BRYAN BERKOWITZ / SPECIAL TO THE STAR-ADVERTISER
About 400 demonstrators including Hawaiian activist Walter Ritte, pictured blowing a conch shell, gathered to protest the Trans-Pacific Partnership trade agreement Wednesday on Maui.

LAHAINA >> About 400 protesters on a beach in front of a Maui resort blew conch shells on Wednesday to demonstrate against a trade agreement being negotiated by ministers from 12 Pacific Rim nations.

The demonstrators blew into their shells in unison on the sand in front of the Westin Maui resort on Kaanapali Beach, where ministers were meeting this week to discuss the Trans-Pacific Partnership trade pact.

Protest organizers say the Trans-Pacific Partnership agreement would benefit a few major corporations while sacrificing protections for public health, the environment, local jobs and indigenous rights.

“It’s pilau, pilau, pilau,” said veteran Hawaii activist Walter Ritte, using the Hawaiian word for “rotten.”

A former agriculture minister from Japan, Masahiko Yamada, shared how he had been fighting the agreement back home for the past five years. He led the crowd in chants of “Stop TPP” and “Gambaro,” or “Let’s do it” in Japanese.

The agreement would lower tariffs and other trade barriers while setting labor and environmental standards for its participants. The Obama administration said the pact would boost U.S. economic growth and help keep high-quality jobs in the country by increasing exports.

The protesters blew conch shells because Native Hawaiians have used the shell’s sound to let people know something important was to occur, said event organizer Trinette Furtado.

“Today is a call to attention, to join together against this attempt to put profits over people,” Furtado said in a statement.

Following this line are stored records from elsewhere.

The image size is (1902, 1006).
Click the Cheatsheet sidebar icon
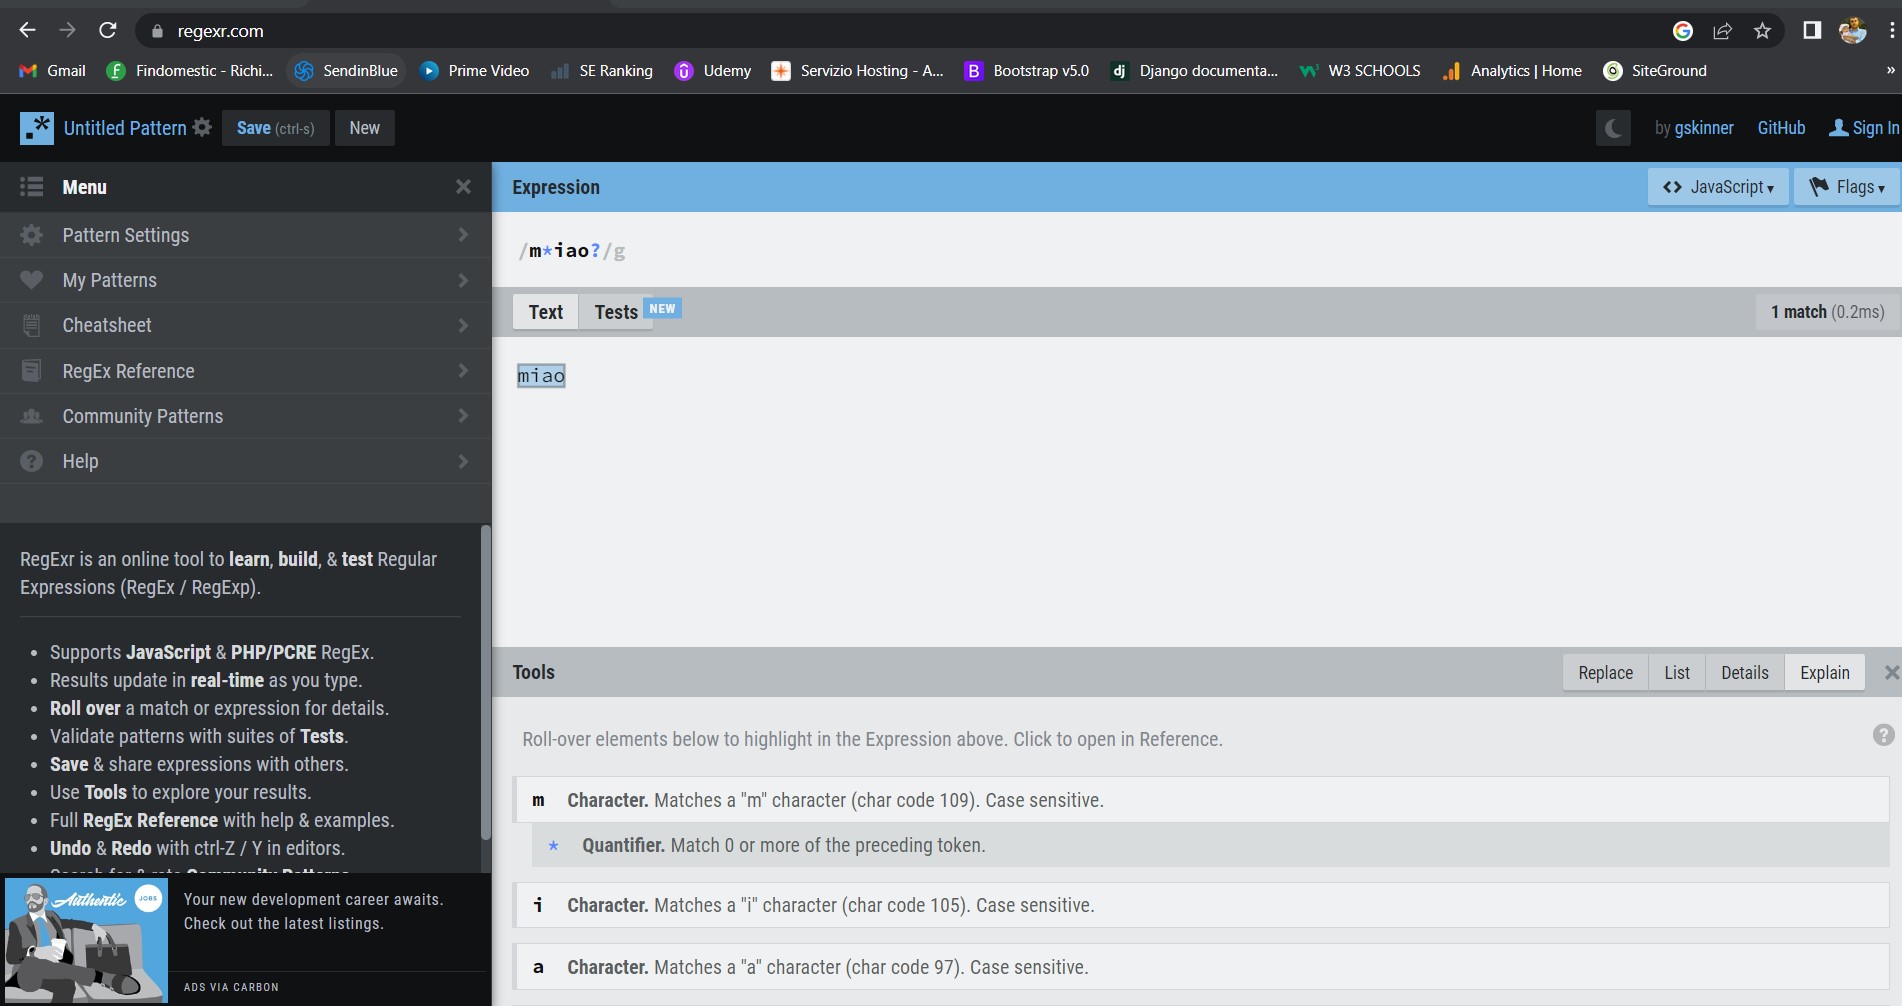31,325
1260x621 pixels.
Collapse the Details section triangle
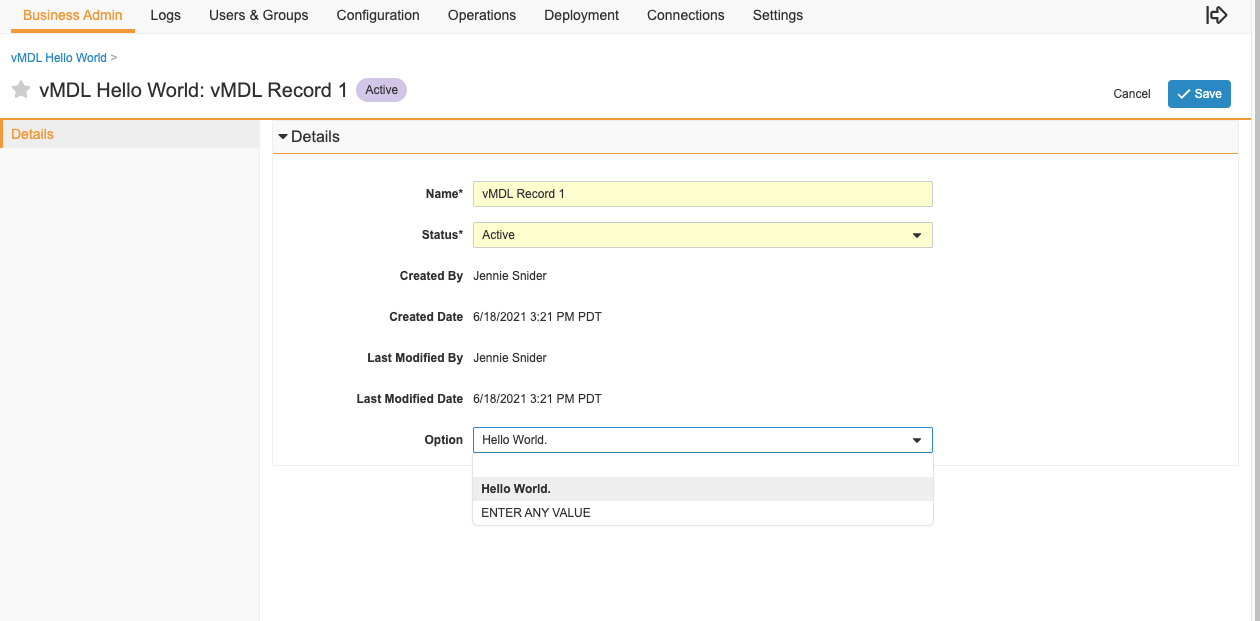click(x=283, y=137)
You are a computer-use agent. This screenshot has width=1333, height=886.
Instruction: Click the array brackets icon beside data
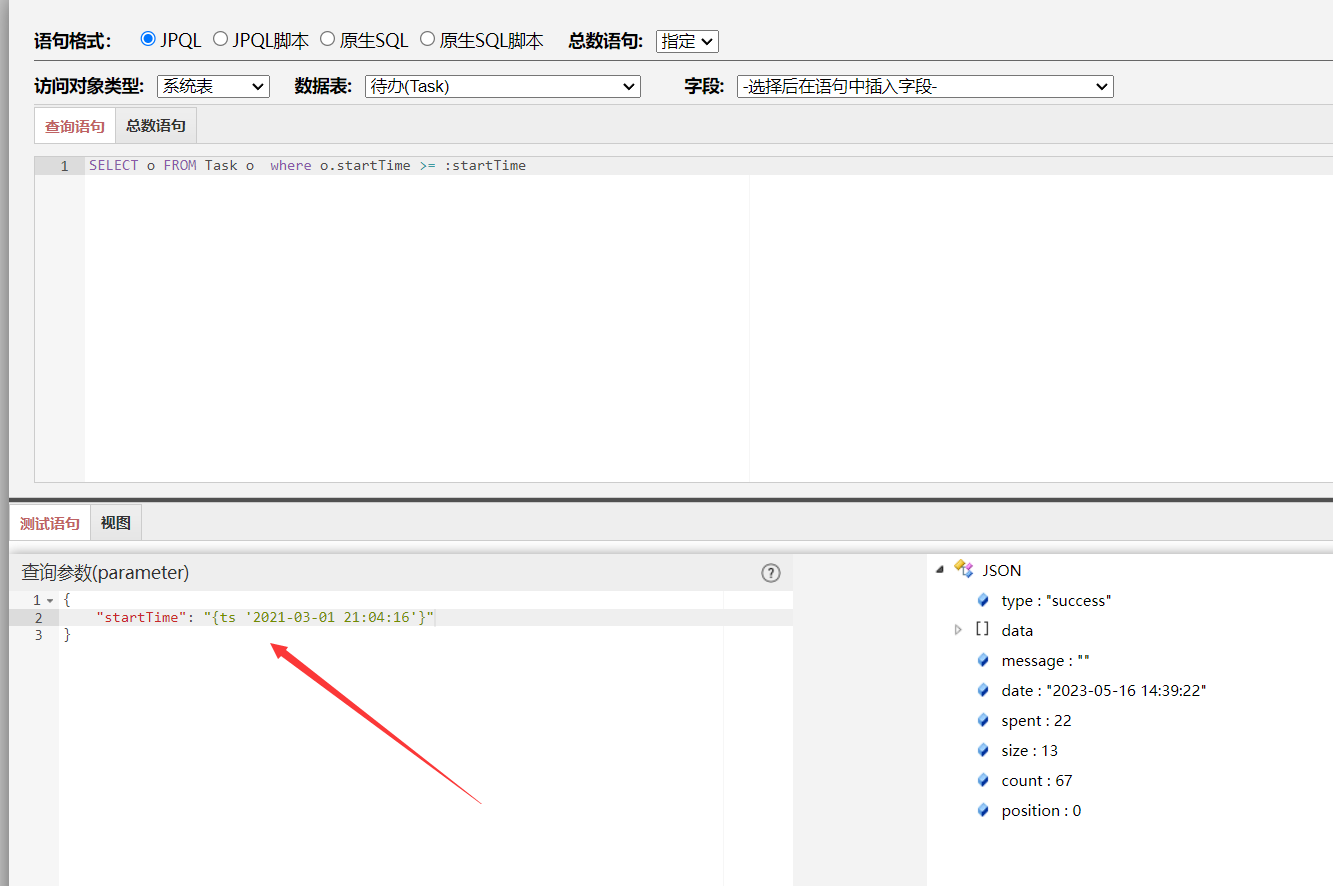pyautogui.click(x=982, y=630)
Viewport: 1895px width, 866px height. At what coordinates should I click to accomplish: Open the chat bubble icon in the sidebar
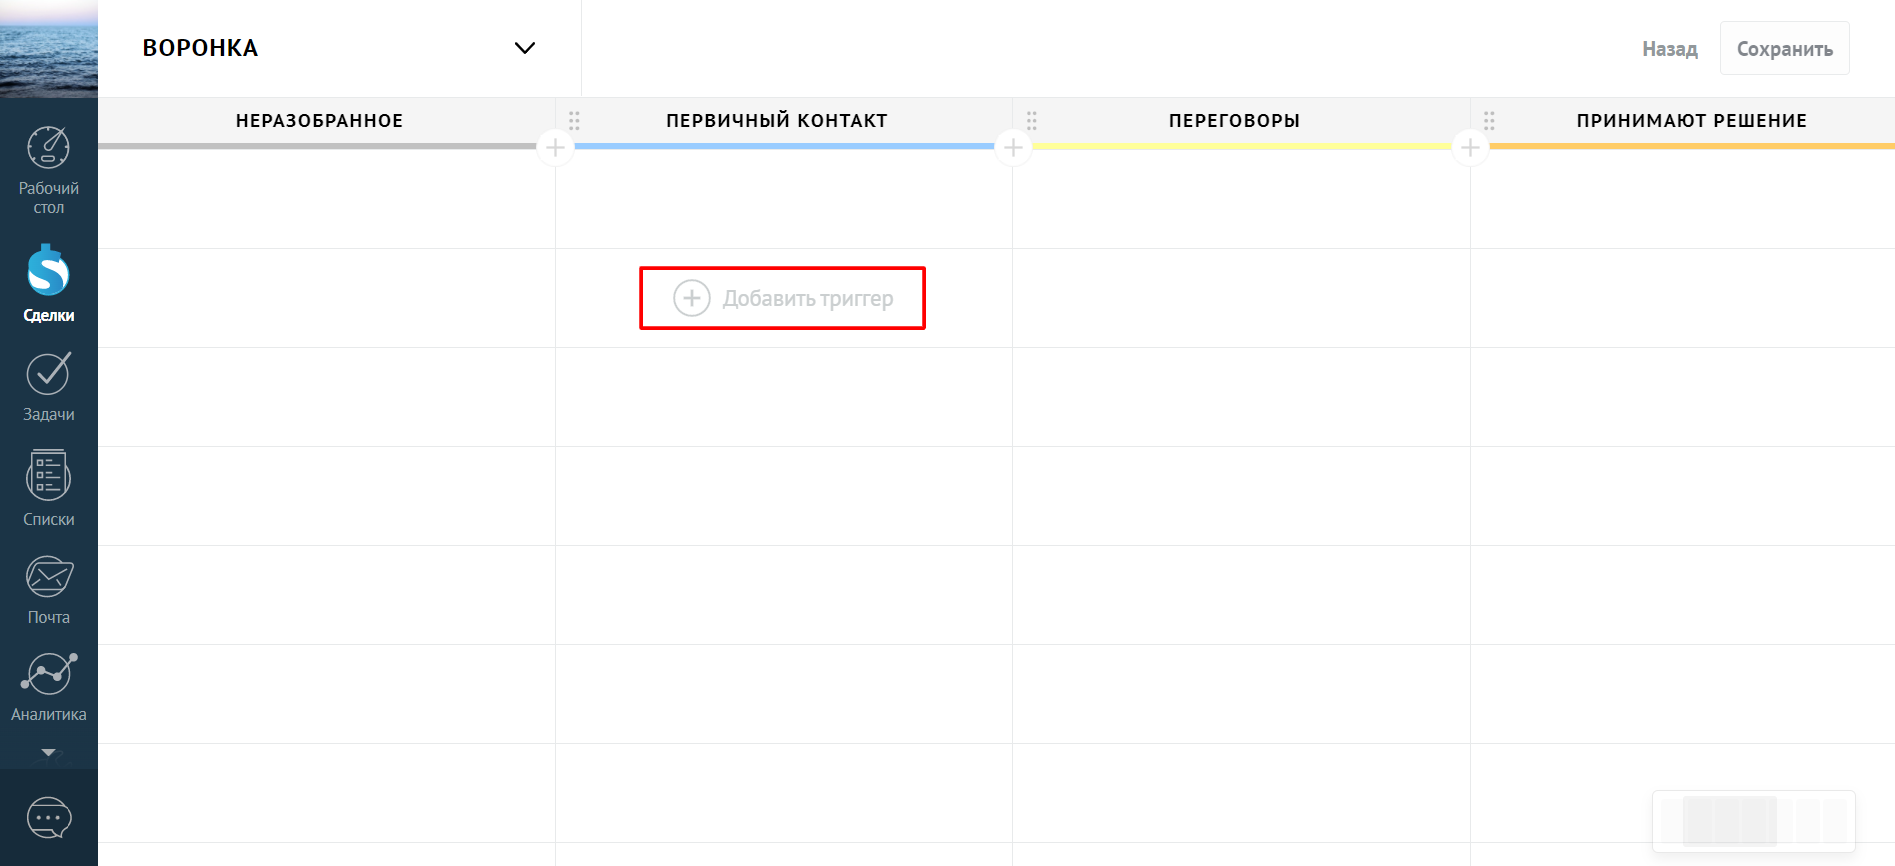tap(48, 818)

Organizers believe they set a new world record for the number of people blowing conch shells at one time. They documented the event to submit to Guinness World Records.

Marti Townsend, director of the Sierra Club of Hawaii, said the state has some of the strongest environmental laws in the world, but that they would be “gutted” if the agreement is adopted.

“We are calling on elected leaders around the world, all 12 countries, to recognize that the public interest in this situation is higher than the corporate interest,” Townsend said.

The 12 nations negotiating the pact are the United States, Australia, Brunei, Canada, Chile, Japan, Malaysia, Mexico, New Zealand, Peru, Singapore and Vietnam.